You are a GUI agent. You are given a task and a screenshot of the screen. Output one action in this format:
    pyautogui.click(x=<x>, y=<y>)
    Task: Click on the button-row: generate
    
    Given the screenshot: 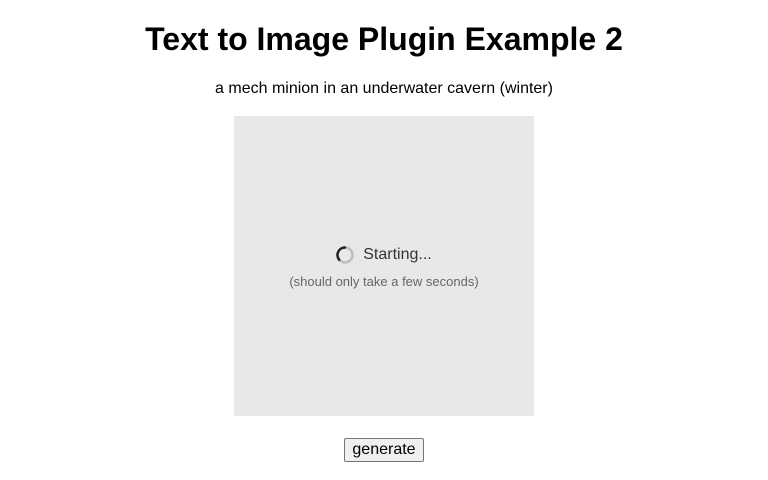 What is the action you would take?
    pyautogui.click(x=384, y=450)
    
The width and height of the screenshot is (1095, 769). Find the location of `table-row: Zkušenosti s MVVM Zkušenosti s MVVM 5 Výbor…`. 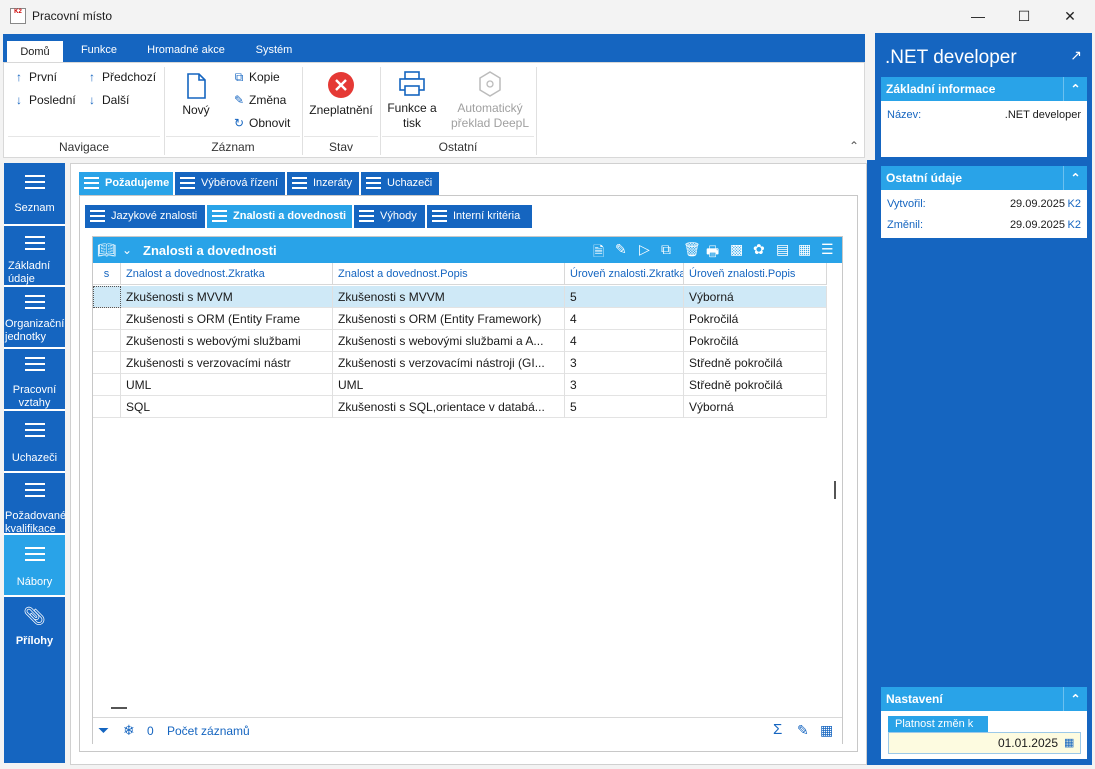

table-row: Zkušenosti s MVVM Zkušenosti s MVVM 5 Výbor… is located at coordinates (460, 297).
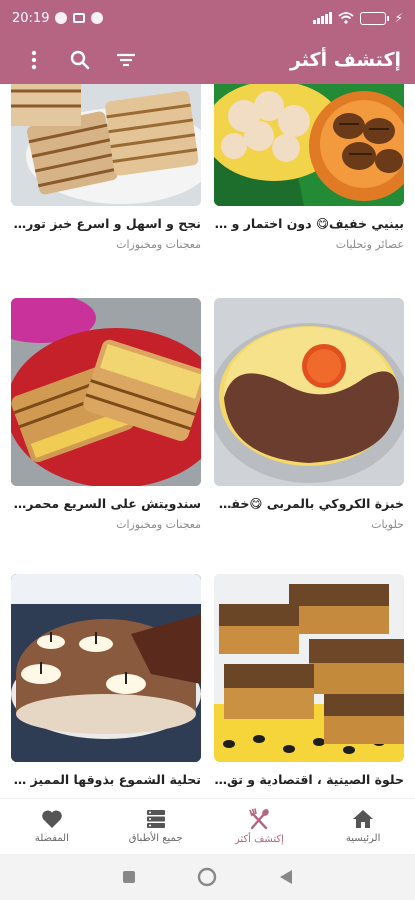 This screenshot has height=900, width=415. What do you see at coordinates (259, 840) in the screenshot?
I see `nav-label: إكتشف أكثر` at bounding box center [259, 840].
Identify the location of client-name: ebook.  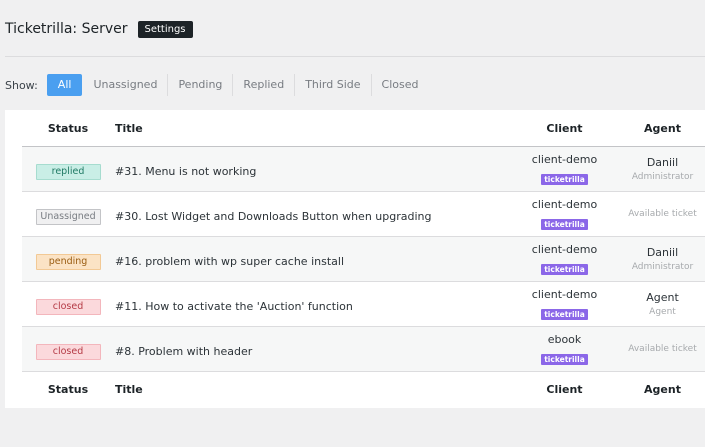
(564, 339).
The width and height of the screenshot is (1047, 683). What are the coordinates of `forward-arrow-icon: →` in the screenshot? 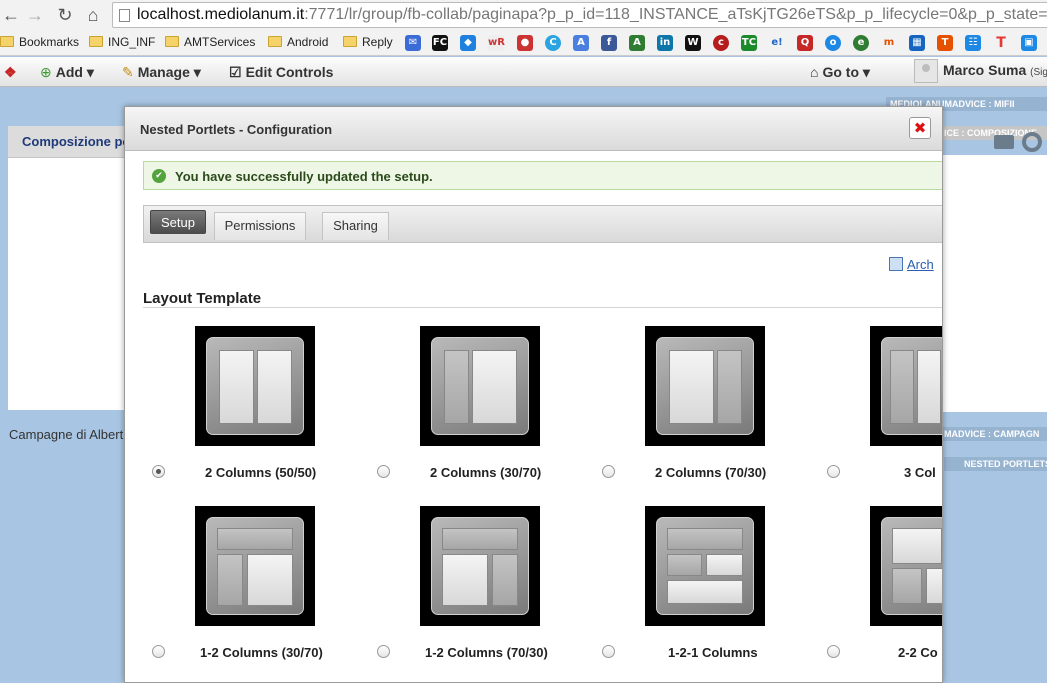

● ● ●

◆ **What is being asked**
Put the lines of the records into a Markdown table with the columns Row and Line, starting with the line that contains "Identify the location" and going on through the end of the records. Skip blank lines and leave the pictures out.

◆ **Exercise solution**
| Row | Line |
|---|---|
| 1 | Identify the location of client-name: ebook.   |
| 2 | (564, 339). |
| 3 | The width and height of the screenshot is (1047, 683). What are the coordinates of `forward-arrow-icon: →` in the screenshot?  |